CSCI 6760 - Computer Networks

Spring 2017

Instructor Prof. Roberto Perdisci
Credits 4
Location All classes will be in GSRC 208
Time 2:30pm-3:20pm M, 2pm-3:15pm TR -- course calendar
Prerequisites Programming Languages: C AND Python, Familiarity with Linux
Office Hours Tuesday and Thursday, 1-2pm (Boyd GSRC, Room 423)

NOTE: The course syllabus is a general plan for the course; deviations announced to the class by the instructor may be necessary.
Course Overview

The Internet has become a fundamental component of modern life. An increasingly large number of people rely on the Internet to communicate with one another, search for information on the most diverse topics, do business, find and purchase goods, etc. This course focuses on how the Internet works. We will start by viewing the Internet for what it really is, namely a large number of interconnected computer networks, and analyze how devices connect to the Internet to exchange information. We will first analyze some of the most important application protocols such as HTTP, SMTP, DNS, etc., that enable Internet nodes to request and offer services (e.g., access web pages, send emails, etc.). We will then move down the OSI model to consider the transport and network layers, with focus on understanding the UDP and TCP protocols, flow and congestion control, and the IP and routing protocols. Next we will consider the link and phisical layers. Finally, we will discuss topics related to Network Security, such as spoofing, poisoning, Firewalls, etc. 

Prerequisites: The class projects will require a good knowladge of the C programming language, as well as higher-level languages such as Python. Furthermore, most projects will be based on code written mainly for Linux systems. Therefore familiarity with such systems is also required.

Books:
  • Textbook: Computer Networking: A Top-Down Approach Featuring the Internet, 7/e
    James F. Kurose and Keith W. Ross
    Addition Wesley

  • Recommended Readings: TCP/IP Sockets in C: Practical Guide for Programmers 2/e
    Michael J. Donahoo and Kenneth L. Calvert
    Morgan Kaufmann
    http://cs.baylor.edu/~donahoo/practical/CSockets/

  • Recommended Readings: Beej's Guide to Network Programming Using Internet Sockets
    http://beej.us/net2/html/index.html

  • Recommended Readings: TCP/IP Illustrated, Volume 1: The Protocols
    W. Richard Stevens
    Addition Wesley

  • Recommended Readings: Network Security: Private Communication in a Public World, 2/e
    Charile Kaufman, Radia Perlman, Mike Speciner
    Prentice Hall

  • Other resourcesThe TCP/IP Guide
    Charles M. Kozierok
    Available online at: http://www.tcpipguide.com/free/index.htm
Grading

Students will be evaluated using the following criteria:

Class Participation = 5%
Homework = 5%
Presentations = 10%
Development Projects = 30%
Exams = 50%


Class Participation
The lectures will include topics that are not necessarily covered in the textbook.
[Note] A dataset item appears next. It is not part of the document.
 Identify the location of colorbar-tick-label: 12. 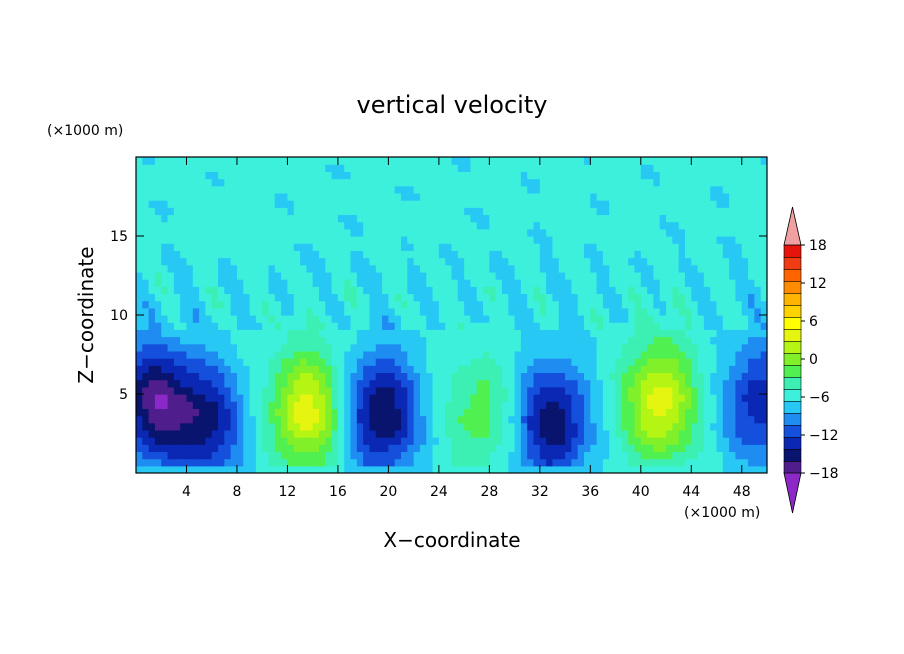
(818, 284).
This topics will be part of the midterm and final evaluations, therefore class participation is highly recommended. In addition, since class participation is worth 5% of the final grade, students will be required to sign an attendance log.

Presentations
Students will be required to read one or more academic papers, RFCs, and other network protocol documentation, as assigned by the instructor, and present the topic to class.
NOTE: some of the topics discussed in the assigned papers and RFCs will be part of the midterm and final exams.
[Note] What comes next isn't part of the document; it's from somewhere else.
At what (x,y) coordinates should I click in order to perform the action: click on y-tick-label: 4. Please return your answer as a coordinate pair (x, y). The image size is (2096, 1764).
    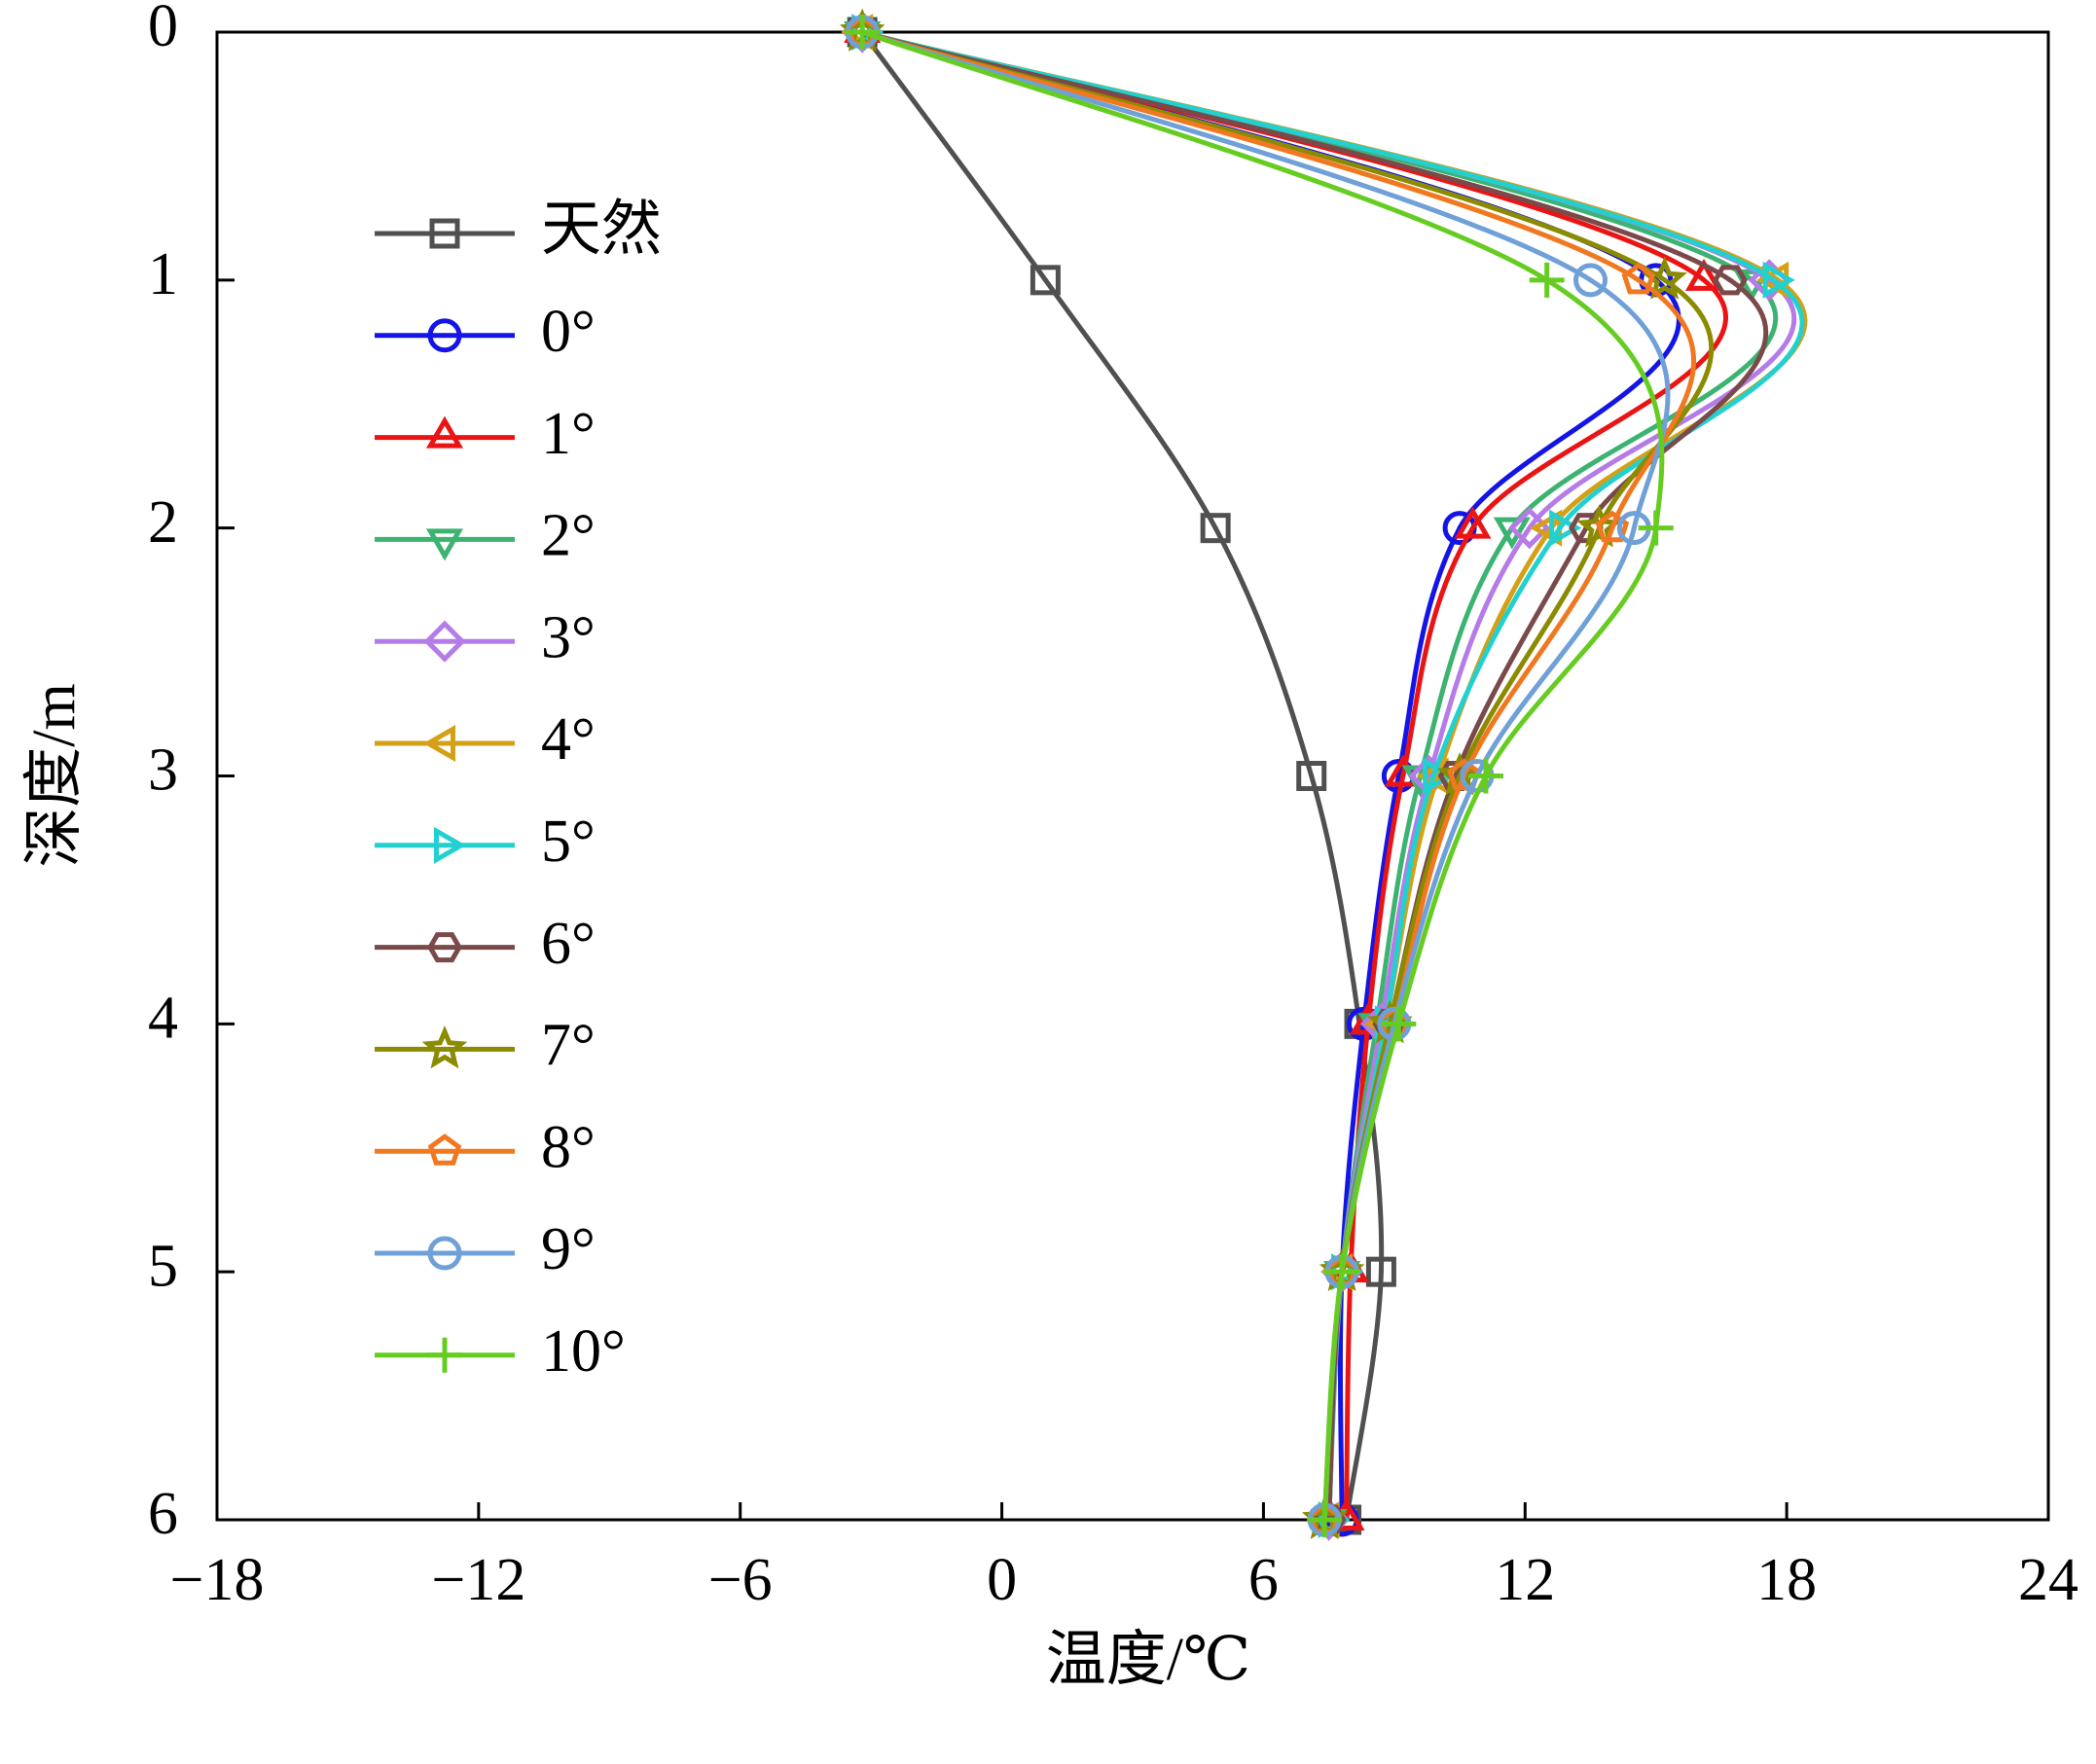
    Looking at the image, I should click on (163, 1019).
Homework and Development Projects
Throughout the course, students will be required to complete a number of development projects. Some development projects must be conducted individually, while others may be conducted in pairs (the instructor will indicate which ones in class). The projects will focus on network programming in Linux using C and higher-level languages such as Python. Other assigments will focus on the analysis of live network traffic traces and pencil-and-paper homework. Each successfully completed assignment will be attributed X points, where X will vary depending on assignment difficulty.
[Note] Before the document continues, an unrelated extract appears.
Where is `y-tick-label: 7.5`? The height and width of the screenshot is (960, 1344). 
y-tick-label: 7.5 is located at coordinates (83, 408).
IMPORTANT: development projects may be evaluated using a binary criteria: "program works correctly" = max points; "program does not work according to specifications" = 0 points. Possible exceptions to this rule will be announced during class.

LATENESS POLICY: Students are allowed at most one late submission throughout the semester, and the late submission must be received no more than 3 days past the deadline. If this threshold is exceeded, all late assignments will be penalized 100% (i.e., 0 points).

Midterm and Final Exams
The midterm exam will include topics covered up to the exam date. The final exam may include all the topics studied during the entire course, with more emphasis on topics covered during the second half of the term. Both the midterm and final exams may include topics from the academic papers assigned for review.
Academic Integrity and Ethics

As a University of Georgia student, you have agreed to abide by the University’s academic honesty policy, “A Culture of Honesty,” and the Student Honor Code. All academic work must meet the standards described in “A Culture of Honesty” found at: www.uga.edu/honesty. Lack of knowledge of the academic honesty policy is not a reasonable explanation for a violation. Questions related to course assignments and the academic honesty policy should be directed to the instructor.